API Builder v4 introduced a large number of breaking changes. They are listed in detail alongside all the other changes and fixes in the API Builder v4 Release Notes.
This guide covers the steps required for most users to migrate their projects from API Builder v3 to API Builder v4.
Prerequisites
Refer to the Prerequisites in the Getting Started With API Builder.
Upgrade script
Once you have a local, backed-up copy of your project, you should run the upgrade script. The upgrade script does a partial upgrade in situ, upgrading several dependencies in package.json as well as modifying several files due to module renaming. Execute the following command within your v3 project directory:
# Run API Builder upgrade script
npx @axway/api-builder-upgrade
Once the upgrade script completes, you should progress through each section in this document, and apply any necessary changes to your project.

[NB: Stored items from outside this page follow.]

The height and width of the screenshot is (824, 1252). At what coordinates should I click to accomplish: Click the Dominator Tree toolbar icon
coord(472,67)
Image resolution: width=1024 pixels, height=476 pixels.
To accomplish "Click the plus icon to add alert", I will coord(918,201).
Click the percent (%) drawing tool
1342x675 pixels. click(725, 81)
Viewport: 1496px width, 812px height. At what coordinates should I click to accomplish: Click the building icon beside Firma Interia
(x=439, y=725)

When you have completed any steps necessary below, run the following command to build your upgraded project:
npm upgrade
Then launch your project as normal by running:
npm start
Admin UI
Note
This upgrade is handled by the @axway/api-builder-upgrade script.In v3, the admin UI was always installed as part of API Builder. While it was disabled in production, it added a lot of unnecessary bulk to deployments. In v4, the admin UI is now a separate component, and if installed, API Builder will load it. Upgraded projects should have "@axway/api-builder-admin": "^1.0.0" as a devDependency.

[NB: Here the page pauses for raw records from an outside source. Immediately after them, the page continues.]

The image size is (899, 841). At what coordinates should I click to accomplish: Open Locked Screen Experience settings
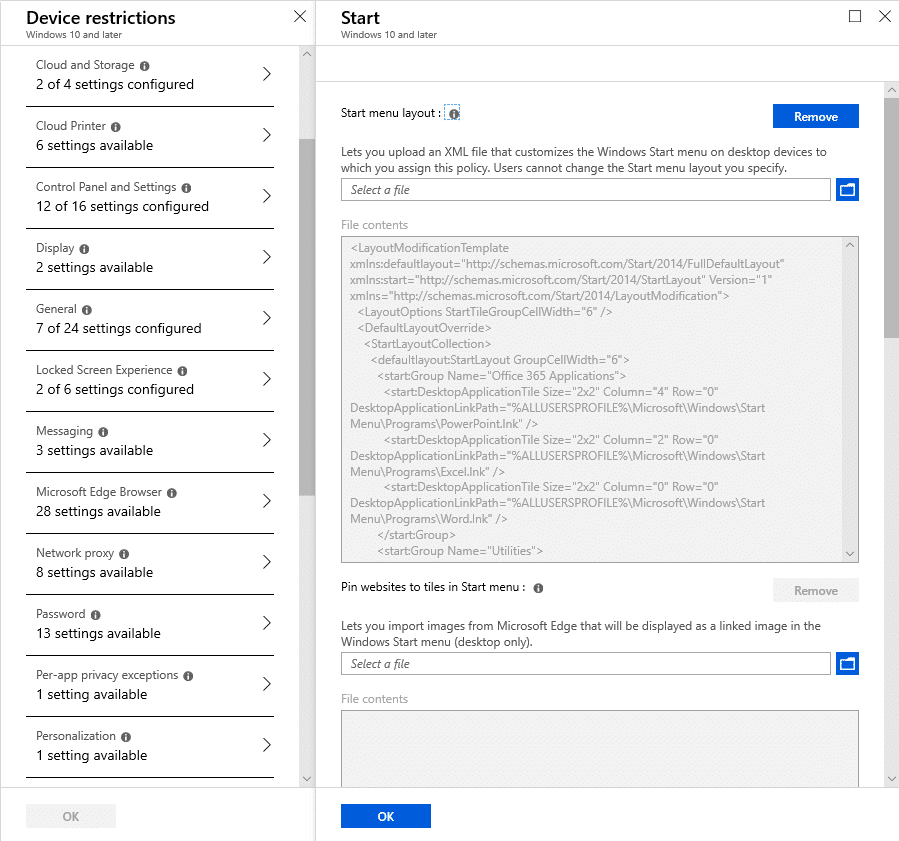pos(150,380)
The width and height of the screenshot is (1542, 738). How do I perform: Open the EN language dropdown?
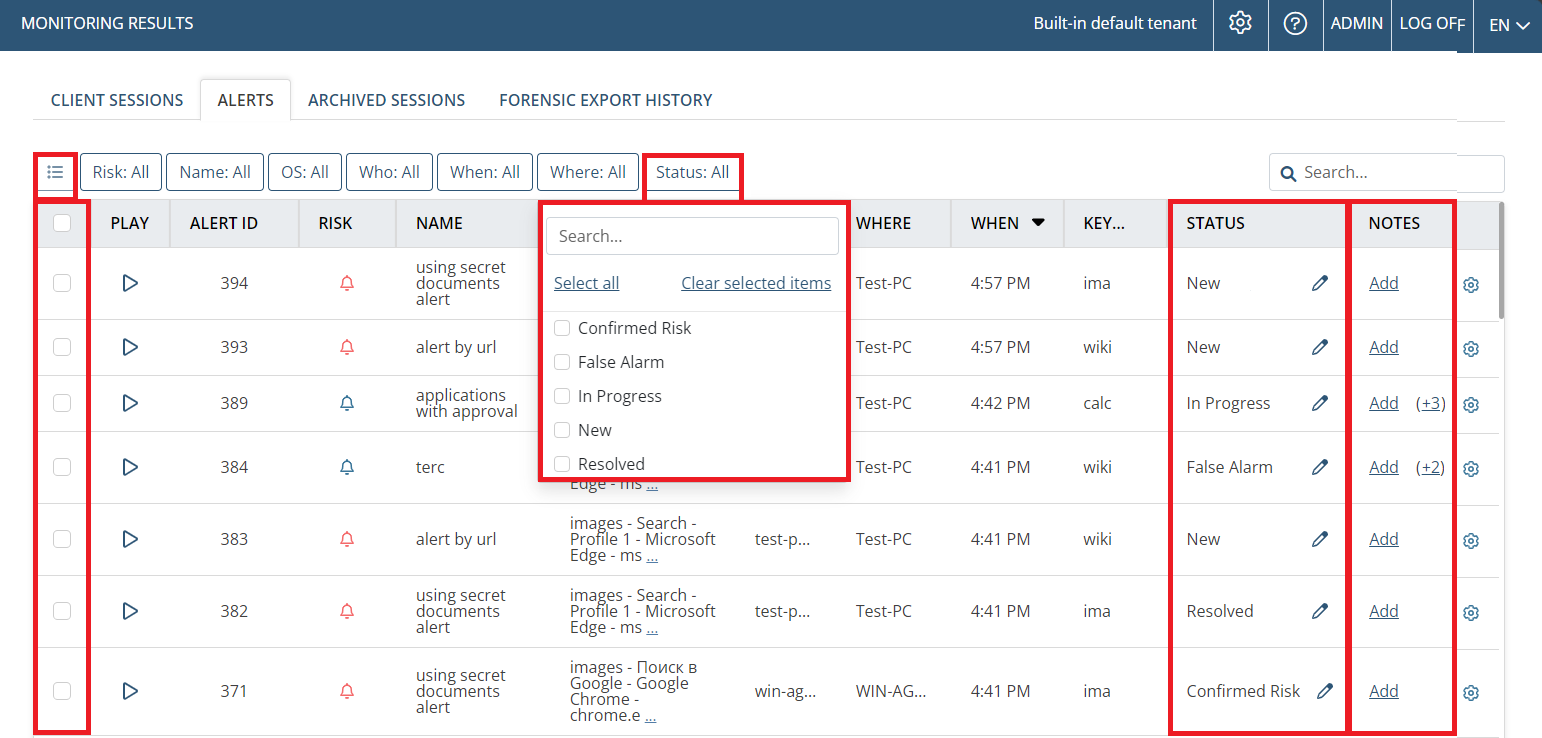1509,25
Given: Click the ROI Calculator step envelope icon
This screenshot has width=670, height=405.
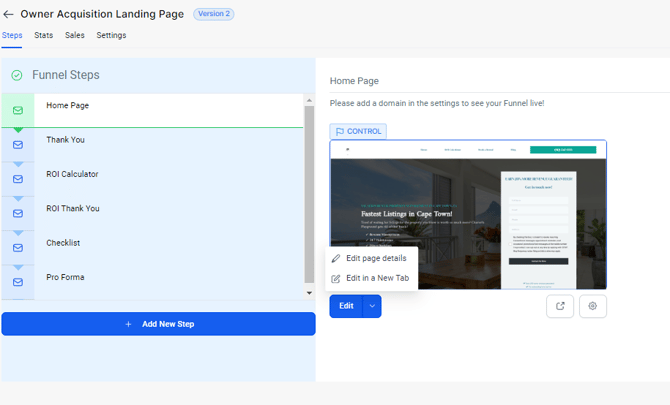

To run the upgrade manually:
# Install admin dev dependency
npm install --save-dev @axway/api-builder-admin@^1.0.0
Runtime
Note
This upgrade is handled by the @axway/api-builder-upgrade script.In v3, the API Builder runtime was named “arrow”, and it was a dev-dependency by default, but may have been added as a dependency in some cases.
// package.json (v3)
"devDependencies": {
"arrow": "^*"
}
In v4, the “arrow” dev-dependency should be removed, and replaced a new API Builder runtime dependency, “@axway/api-builder-runtime”.
// package.json (v4)
"dependencies": {
"@axway/api-builder-runtime": "^4.0.0"
}
In v3, all of your local *.js files (for example, APIs, blocks, models, and routes) require the “arrow” module.
// models/testuser.js (v3)
var Arrow = require("arrow");
var User = Arrow.Model.extend('testuser', {
fields: {
first_name: { type: String },
last_name: { type: String },
email: { type: String }
},
connector: 'appc.arrowdb'
});
module.exports = User;
In v4, all of your local *.js should be modified to replace the require("arrow") with require("@axway/api-builder-runtime").

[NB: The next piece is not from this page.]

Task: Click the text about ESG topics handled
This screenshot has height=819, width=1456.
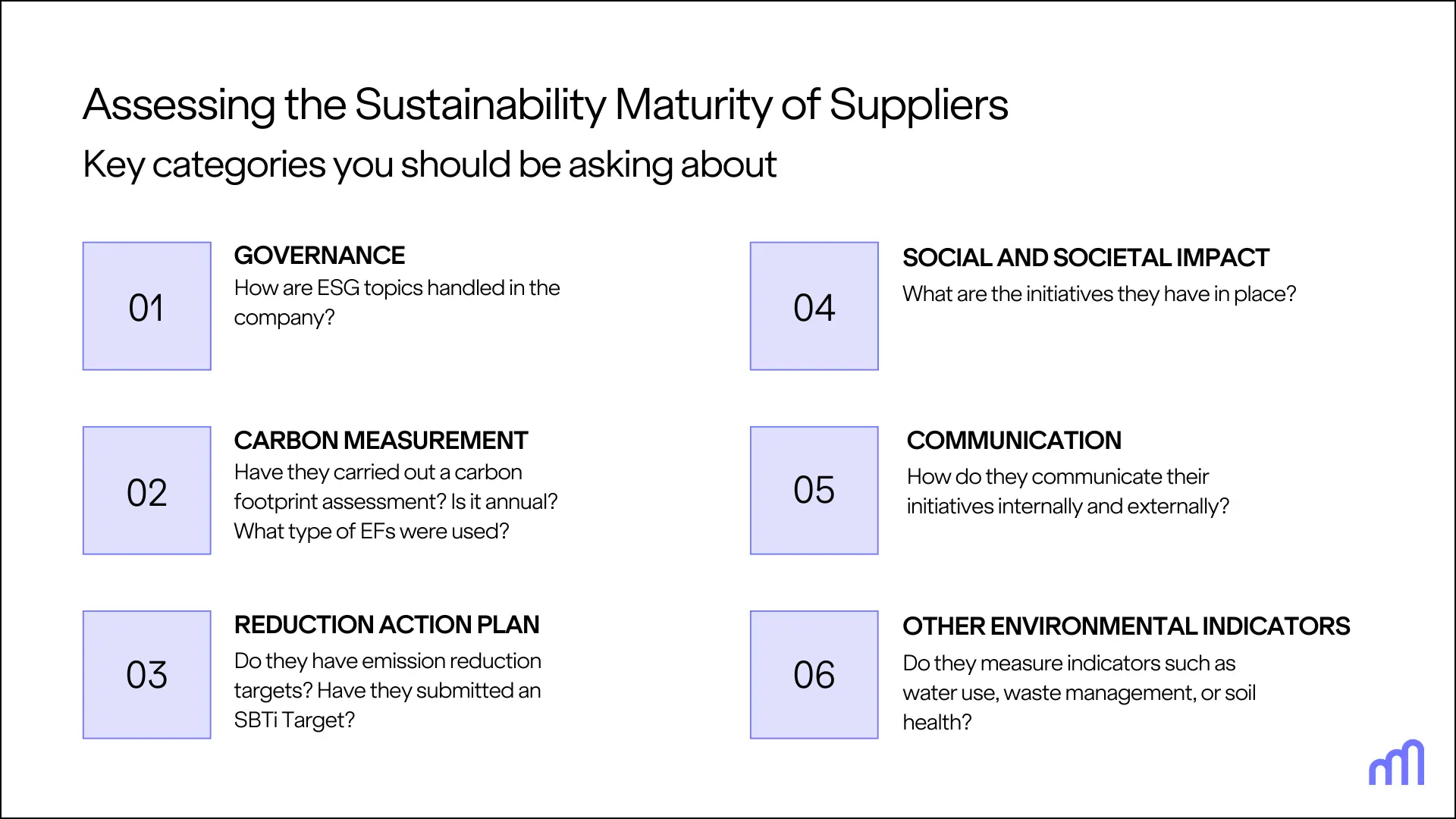Action: coord(397,303)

// models/testuser.js (v4)
var Arrow = require('@axway/api-builder-runtime');
var User = Arrow.Model.extend('testuser', {
fields: {
first_name: { type: String },
last_name: { type: String },
email: { type: String }
},
connector: 'appc.arrowdb'
});
module.exports = User;
Nodehandlers
Note
This upgrade is handled by the @axway/api-builder-upgrade script.In v3, there were several nodehandler dependencies that extended the flow, and they were installed as dependencies by default. In v4, nodehandlers are now known as flow-nodes.
// package.json (v3)
"dependencies": {
"nodehandler-base64": "^1.1.0",
"nodehandler-dot": "^1.1.0",
"nodehandler-json": "^1.1.0"
},
In v4, there are three nodehandlers that were renamed and repackaged as flow-node plugins (bas64, doT, and json), and need to be renamed.
| v3 | v4 |
|---|---|
| nodehandler-dot | @axway/api-builder-plugin-fn-dot |
| nodehandler-base64 | @axway/api-builder-plugin-fn-base64 |
| nodehandler-json | @axway/api-builder-plugin-fn-json |
These should be added as plugins as npm dependencies.
// package.json (v4)
"dependencies": {
"@axway/api-builder-plugin-fn-base64": "^2.0.0",
"@axway/api-builder-plugin-fn-dot": "^2.0.0",
"@axway/api-builder-plugin-fn-json": "^2.0.0"
},
In v3 flows have references to Nodehandlers.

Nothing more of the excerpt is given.